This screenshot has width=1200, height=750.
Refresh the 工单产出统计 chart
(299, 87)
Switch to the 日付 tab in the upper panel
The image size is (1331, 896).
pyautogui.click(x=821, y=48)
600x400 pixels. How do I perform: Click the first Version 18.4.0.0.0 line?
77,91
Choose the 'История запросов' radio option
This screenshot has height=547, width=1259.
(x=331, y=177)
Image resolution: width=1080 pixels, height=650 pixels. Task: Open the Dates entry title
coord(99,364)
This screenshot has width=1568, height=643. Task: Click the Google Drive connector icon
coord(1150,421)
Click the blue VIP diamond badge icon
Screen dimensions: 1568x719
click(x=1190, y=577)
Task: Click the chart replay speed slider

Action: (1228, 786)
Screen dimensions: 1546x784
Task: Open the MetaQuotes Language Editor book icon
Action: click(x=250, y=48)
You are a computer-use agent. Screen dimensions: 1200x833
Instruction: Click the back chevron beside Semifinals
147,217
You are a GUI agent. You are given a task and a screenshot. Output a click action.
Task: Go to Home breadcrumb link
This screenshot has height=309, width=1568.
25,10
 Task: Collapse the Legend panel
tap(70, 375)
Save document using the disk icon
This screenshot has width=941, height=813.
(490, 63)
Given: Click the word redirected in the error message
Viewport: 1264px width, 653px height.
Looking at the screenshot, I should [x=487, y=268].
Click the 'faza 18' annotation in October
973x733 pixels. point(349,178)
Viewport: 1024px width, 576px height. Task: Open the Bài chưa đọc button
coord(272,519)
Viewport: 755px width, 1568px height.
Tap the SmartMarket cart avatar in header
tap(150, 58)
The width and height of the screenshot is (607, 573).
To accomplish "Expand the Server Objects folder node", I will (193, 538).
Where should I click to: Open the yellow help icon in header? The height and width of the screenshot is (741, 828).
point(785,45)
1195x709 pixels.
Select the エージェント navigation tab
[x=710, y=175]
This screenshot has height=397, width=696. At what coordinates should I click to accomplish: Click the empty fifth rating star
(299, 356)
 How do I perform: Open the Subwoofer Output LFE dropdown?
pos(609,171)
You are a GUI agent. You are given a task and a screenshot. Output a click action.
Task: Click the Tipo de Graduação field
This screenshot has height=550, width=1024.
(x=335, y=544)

......

• **The exercise**: Copy the items exactly, starting at the line that contains "Viewport: 755px width, 1568px height." and ending with the last line of the items.

• **Output for this exercise**:
Viewport: 755px width, 1568px height.
Tap the SmartMarket cart avatar in header
tap(150, 58)
The width and height of the screenshot is (607, 573).
To accomplish "Expand the Server Objects folder node", I will (193, 538).
Where should I click to: Open the yellow help icon in header? The height and width of the screenshot is (741, 828).
point(785,45)
1195x709 pixels.
Select the エージェント navigation tab
[x=710, y=175]
This screenshot has height=397, width=696. At what coordinates should I click to accomplish: Click the empty fifth rating star
(299, 356)
 How do I perform: Open the Subwoofer Output LFE dropdown?
pos(609,171)
You are a GUI agent. You are given a task and a screenshot. Output a click action.
Task: Click the Tipo de Graduação field
This screenshot has height=550, width=1024.
(x=335, y=544)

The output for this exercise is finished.